If you haven't been confident in the Los Angeles Dodgers' offseason plan thus far, nobody would blame you. From letting franchise legends Justin Turner and Cody Bellinger depart (seemingly without a care in the world) to the report they considered keeping Trevor Bauer, it feels like things are a bit upside down in LA.
Their latest move to trade for Miguel Rojas raised some eyebrows, too. Rojas, who is sharp defensively, is entering his age-34 season and will be a free agent after 2023. The Dodgers traded a top-15 prospect in Jacob Amaya in the deal with the Marlins.
Was Amaya carving out a future role for himself? Not exactly. But he just reached Triple-A and showed improvement. Was this the right move to maximize his value? On top of that, the addition of Rojas creates infield alignment questions.
Is Gavin Lux not the starting shortstop? If he is, did the Dodgers just trade a top prospect for a backup shortstop? If he's not, then how were they so comfortable letting both Corey Seager and Trea Turner walk in free agency, even if the plan was always to go after Shohei Ohtani and then Juan Soto?
The Dodgers are never going to come out and say "we're resetting the payroll so we don't have to pay a higher luxury tax over the next few years," but please, don't tell the fans that you're banking on bounce back seasons from aging players who should be supplementary pieces at this point in their careers.
Dodgers GM Brandon Gomes thinks Max Muncy and Chris Taylor will bounce back
In speaking with Bill Plunkett of the Orange County Register, Dodgers general manager Brandon Gomes talked about how Muncy and Taylor having full offseasons to prepare for the 2023 campaign will play a big role in their improvements from 2022.
But that wasn't the issue last year. Muncy dealt with a torn elbow ligament and Taylor suffered a fractured foot, which cratered his second-half production. And even if the issue was the lack of a full offseason to prepare due to the lockout, is that really a paramount issue for established MLB veterans?
Both Muncy and Taylor will be heading into their age-32 seasons. They're not "old," but they're certainly not getting any younger. And if the Dodgers are optimistic that these aging options -- who will be called upon to play multiple positions -- will be able to get back on track, return to All-Star form, and propel the team after so many key players departed, then that's an unnecessary stretch.

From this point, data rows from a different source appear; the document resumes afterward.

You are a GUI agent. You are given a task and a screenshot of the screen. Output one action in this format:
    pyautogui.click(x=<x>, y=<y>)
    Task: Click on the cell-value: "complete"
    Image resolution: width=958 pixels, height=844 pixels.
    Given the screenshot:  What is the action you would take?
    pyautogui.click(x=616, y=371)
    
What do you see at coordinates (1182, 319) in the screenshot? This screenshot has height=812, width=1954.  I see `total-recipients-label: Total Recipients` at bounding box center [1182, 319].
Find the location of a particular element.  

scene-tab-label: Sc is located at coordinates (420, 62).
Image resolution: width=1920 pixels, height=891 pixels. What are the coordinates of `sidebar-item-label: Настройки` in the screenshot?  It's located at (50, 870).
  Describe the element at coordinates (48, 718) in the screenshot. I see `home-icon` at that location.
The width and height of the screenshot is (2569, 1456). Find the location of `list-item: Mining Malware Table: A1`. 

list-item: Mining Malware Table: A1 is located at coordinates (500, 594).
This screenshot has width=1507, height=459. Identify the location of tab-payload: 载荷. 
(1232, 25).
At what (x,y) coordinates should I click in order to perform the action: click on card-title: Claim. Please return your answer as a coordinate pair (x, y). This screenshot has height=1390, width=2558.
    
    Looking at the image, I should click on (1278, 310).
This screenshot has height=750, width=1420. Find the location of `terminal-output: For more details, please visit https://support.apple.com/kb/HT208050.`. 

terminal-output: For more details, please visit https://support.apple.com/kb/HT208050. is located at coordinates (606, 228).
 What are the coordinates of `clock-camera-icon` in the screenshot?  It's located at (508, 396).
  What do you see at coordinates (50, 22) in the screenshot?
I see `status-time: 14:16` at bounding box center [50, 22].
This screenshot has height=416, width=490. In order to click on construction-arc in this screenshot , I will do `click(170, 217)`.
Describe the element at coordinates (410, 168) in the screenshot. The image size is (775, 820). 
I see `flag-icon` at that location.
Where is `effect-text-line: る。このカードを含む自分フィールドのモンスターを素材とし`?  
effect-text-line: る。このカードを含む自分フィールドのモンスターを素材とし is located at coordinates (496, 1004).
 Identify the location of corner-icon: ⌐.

Muncy, for as good as he's been, saw such success because of how stacked the Dodgers lineup was in previous years. Fans haven't necessarily seen him tasked with being an impact player without elite protection around him. As for Taylor, his defense is extremely valuable because of his versatility, but he's always been a strikeout-heavy bat and more of a lineup-lengthener than anything.
Now that the Dodgers lineup could feature Gavin Lux, Miguel Rojas, JD Martinez and Trayce Thompson as everyday starters, we could be looking at a universal dip in production from everybody, which is why any sort of "resurgence" from Muncy and/or Taylor should be viewed as minimal rather than life-saving.